Before the 2023 census, Okura Bush had a larger boundary, covering 28.99 km2. Using that boundary, Okura Bush had a population of 1,332 at the 2018 New Zealand census, an increase of 48 people (3.7%) since the 2013 census, and an increase of 207 people (18.4%) since the 2006 census. There were 432 households, comprising 681 males and 651 females, giving a sex ratio of 1.05 males per female. The median age was 39.7 years (compared with 37.4 years nationally), with 237 people (17.8%) aged under 15 years, 285 (21.4%) aged 15 to 29, 633 (47.5%) aged 30 to 64, and 174 (13.1%) aged 65 or older.
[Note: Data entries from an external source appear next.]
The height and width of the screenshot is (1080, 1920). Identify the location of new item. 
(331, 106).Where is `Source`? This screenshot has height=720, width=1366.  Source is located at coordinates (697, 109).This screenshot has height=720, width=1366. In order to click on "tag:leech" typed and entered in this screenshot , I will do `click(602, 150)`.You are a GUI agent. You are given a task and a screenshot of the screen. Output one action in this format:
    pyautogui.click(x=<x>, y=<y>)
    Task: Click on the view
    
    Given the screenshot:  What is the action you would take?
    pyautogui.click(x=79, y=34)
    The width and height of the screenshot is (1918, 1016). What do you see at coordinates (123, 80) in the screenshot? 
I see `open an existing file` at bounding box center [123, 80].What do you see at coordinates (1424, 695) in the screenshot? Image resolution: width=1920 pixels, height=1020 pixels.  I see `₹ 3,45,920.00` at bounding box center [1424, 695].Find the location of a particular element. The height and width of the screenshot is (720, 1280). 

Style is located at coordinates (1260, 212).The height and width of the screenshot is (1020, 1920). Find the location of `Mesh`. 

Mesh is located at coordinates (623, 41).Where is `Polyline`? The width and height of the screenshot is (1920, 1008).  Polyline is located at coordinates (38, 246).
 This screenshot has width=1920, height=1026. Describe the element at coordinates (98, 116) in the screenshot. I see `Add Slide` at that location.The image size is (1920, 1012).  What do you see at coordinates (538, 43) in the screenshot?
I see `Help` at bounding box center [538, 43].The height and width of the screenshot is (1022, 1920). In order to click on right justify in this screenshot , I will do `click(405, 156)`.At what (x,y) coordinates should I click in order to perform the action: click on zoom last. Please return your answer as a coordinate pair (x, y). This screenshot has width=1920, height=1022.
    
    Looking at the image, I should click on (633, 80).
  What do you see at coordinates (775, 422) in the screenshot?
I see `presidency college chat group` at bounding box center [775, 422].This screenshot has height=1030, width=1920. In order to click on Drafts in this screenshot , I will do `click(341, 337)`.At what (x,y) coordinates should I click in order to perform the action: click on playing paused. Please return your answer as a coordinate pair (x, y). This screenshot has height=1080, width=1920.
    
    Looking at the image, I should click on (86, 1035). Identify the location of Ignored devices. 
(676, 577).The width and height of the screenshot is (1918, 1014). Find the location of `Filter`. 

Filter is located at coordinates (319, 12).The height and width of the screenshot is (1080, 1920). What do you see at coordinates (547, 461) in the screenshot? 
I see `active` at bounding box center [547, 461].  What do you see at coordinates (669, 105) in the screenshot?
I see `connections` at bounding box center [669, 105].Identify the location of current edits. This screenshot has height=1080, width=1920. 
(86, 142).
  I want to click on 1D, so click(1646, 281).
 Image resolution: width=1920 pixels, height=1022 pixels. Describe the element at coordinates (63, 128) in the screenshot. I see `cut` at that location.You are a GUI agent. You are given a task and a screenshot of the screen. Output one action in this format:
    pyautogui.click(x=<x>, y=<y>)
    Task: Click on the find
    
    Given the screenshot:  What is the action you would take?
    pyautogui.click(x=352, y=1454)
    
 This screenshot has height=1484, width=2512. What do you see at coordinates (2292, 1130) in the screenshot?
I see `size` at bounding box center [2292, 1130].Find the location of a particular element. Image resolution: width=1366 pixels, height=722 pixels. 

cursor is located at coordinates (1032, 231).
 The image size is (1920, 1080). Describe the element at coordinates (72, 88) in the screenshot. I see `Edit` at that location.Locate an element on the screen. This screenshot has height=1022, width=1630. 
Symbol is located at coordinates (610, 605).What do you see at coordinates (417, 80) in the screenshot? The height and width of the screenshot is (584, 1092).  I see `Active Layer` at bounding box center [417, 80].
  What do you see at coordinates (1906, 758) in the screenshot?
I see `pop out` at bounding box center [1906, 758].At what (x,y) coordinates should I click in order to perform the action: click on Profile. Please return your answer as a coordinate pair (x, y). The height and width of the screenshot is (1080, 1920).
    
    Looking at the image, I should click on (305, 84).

Ethnicities were 83.8% European/Pākehā, 5.9% Māori, 1.8% Pacific peoples, 14.0% Asian, and 1.8% other ethnicities. People may identify with more than one ethnicity.

The percentage of people born overseas was 37.8, compared with 27.1% nationally.

Although some people chose not to answer the census's question about religious affiliation, 58.8% had no religion, 32.2% were Christian, 0.5% had Māori religious beliefs, 0.2% were Hindu, 0.5% were Muslim, 1.1% were Buddhist and 1.8% had other religions.

Of those at least 15 years old, 309 (28.2%) people had a bachelor's or higher degree, and 99 (9.0%) people had no formal qualifications. The median income was $40,200, compared with $31,800 nationally. 276 people (25.2%) earned over $70,000 compared to 17.2% nationally. The employment status of those at least 15 was that 579 (52.9%) people were employed full-time, 183 (16.7%) were part-time, and 27 (2.5%) were unemployed.